- [Work to be completed] The line with "This screenshot has height=744, width=1026.", the line with "Select the Place", and all lines between them in the material below: return these exactly, and no others.

#####

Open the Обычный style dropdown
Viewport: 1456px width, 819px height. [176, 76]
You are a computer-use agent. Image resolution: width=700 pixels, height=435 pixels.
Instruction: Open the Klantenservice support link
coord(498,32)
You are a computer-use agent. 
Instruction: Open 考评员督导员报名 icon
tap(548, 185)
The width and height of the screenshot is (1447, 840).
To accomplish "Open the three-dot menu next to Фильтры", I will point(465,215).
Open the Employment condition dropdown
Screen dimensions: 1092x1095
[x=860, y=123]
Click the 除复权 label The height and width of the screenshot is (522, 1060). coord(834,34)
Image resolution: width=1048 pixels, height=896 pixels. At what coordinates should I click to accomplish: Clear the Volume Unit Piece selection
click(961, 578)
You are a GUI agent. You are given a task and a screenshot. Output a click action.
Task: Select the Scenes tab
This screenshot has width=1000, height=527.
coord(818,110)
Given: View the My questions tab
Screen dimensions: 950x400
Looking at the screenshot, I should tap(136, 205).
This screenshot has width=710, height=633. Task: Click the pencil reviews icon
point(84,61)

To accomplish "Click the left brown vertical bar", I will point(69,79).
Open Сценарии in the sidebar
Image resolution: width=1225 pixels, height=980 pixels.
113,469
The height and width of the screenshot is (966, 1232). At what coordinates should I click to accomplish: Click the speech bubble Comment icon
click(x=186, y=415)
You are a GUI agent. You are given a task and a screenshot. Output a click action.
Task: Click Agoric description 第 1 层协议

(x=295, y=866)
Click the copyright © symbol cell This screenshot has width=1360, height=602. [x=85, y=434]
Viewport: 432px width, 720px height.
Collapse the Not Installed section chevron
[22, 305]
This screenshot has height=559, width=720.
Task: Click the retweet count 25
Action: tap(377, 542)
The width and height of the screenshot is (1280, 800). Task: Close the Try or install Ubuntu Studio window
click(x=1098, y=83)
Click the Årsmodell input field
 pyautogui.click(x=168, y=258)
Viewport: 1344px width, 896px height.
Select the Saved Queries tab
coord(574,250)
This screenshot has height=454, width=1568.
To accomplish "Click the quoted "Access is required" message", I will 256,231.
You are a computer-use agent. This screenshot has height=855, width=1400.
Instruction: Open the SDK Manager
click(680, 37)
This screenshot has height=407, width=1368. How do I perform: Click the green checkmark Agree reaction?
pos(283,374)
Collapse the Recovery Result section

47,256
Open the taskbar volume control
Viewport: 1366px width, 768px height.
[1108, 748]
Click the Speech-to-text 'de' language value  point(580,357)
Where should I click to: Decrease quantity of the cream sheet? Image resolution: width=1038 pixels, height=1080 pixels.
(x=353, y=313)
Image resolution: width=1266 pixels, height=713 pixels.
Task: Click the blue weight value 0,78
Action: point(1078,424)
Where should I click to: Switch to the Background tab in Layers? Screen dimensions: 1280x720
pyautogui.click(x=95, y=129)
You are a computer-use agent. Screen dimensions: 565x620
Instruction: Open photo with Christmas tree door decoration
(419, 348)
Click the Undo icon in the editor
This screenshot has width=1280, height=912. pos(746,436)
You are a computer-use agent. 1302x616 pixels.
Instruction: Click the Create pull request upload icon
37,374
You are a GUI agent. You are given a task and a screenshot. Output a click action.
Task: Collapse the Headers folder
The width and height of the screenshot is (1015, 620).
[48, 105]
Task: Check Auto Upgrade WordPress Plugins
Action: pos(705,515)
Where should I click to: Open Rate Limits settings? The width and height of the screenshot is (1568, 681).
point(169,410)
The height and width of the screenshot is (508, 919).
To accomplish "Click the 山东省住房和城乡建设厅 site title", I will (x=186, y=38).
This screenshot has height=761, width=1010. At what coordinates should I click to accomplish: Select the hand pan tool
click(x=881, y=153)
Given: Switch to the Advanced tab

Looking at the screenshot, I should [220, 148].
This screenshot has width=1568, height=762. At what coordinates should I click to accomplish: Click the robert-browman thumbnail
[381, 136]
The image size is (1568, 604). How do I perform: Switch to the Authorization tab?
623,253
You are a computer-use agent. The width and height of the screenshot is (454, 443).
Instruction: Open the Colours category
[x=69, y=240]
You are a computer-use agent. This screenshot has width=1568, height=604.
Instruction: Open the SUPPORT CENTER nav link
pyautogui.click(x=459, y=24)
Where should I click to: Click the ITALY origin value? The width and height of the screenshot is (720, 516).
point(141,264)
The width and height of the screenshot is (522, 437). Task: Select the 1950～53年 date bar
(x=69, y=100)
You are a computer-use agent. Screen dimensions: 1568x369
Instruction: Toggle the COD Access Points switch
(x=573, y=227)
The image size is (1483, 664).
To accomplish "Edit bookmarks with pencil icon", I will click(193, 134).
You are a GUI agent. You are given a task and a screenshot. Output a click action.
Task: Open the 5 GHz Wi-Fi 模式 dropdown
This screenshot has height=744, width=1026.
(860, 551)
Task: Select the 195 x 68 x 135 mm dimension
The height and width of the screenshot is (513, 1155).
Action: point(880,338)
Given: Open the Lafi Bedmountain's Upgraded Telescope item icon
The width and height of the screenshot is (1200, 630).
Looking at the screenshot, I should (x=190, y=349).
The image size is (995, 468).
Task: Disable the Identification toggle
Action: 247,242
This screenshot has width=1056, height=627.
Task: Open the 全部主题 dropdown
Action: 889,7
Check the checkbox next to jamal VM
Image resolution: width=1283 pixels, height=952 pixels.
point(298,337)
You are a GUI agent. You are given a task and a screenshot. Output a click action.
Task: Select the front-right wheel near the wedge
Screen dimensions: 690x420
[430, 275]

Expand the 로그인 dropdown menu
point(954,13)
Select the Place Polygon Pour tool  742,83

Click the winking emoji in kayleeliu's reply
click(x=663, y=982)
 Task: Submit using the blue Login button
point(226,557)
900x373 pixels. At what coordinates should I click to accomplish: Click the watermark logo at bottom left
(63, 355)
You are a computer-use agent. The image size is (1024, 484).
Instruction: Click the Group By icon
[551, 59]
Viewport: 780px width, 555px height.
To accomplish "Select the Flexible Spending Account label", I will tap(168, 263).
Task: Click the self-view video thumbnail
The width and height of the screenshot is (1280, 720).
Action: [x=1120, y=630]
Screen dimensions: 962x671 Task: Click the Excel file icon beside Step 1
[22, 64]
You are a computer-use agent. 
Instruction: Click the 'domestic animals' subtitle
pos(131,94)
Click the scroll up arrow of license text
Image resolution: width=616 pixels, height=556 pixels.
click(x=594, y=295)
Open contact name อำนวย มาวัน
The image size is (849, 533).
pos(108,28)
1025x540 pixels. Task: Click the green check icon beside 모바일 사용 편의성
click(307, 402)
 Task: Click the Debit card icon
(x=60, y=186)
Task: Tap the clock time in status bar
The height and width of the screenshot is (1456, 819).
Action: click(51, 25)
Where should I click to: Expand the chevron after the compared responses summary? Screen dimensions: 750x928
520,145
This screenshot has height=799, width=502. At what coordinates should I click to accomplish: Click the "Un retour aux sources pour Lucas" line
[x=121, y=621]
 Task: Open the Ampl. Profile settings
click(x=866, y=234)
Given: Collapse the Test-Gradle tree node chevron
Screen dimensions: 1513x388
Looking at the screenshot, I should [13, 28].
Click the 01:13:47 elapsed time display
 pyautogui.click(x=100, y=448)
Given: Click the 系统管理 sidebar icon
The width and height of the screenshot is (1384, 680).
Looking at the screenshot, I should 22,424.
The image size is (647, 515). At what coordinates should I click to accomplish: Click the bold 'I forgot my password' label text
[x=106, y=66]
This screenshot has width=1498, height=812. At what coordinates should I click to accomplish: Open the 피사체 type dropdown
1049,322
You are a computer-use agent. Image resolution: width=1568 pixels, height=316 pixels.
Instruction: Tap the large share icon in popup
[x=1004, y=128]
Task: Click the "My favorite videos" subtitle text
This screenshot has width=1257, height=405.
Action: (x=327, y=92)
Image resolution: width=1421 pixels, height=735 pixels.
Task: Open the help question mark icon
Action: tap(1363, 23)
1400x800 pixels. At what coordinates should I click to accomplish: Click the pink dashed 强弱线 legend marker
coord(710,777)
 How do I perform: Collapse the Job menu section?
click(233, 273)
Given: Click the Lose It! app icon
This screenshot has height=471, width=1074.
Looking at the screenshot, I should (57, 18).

#####

- [Task response]
This screenshot has height=744, width=1026.
(860, 551)
Task: Select the 195 x 68 x 135 mm dimension
The height and width of the screenshot is (513, 1155).
Action: point(880,338)
Given: Open the Lafi Bedmountain's Upgraded Telescope item icon
The width and height of the screenshot is (1200, 630).
Looking at the screenshot, I should (x=190, y=349).
The image size is (995, 468).
Task: Disable the Identification toggle
Action: 247,242
This screenshot has width=1056, height=627.
Task: Open the 全部主题 dropdown
Action: 889,7
Check the checkbox next to jamal VM
Image resolution: width=1283 pixels, height=952 pixels.
point(298,337)
You are a GUI agent. You are given a task and a screenshot. Output a click action.
Task: Select the front-right wheel near the wedge
Screen dimensions: 690x420
[430, 275]

Expand the 로그인 dropdown menu
point(954,13)
Select the Place Polygon Pour tool  742,83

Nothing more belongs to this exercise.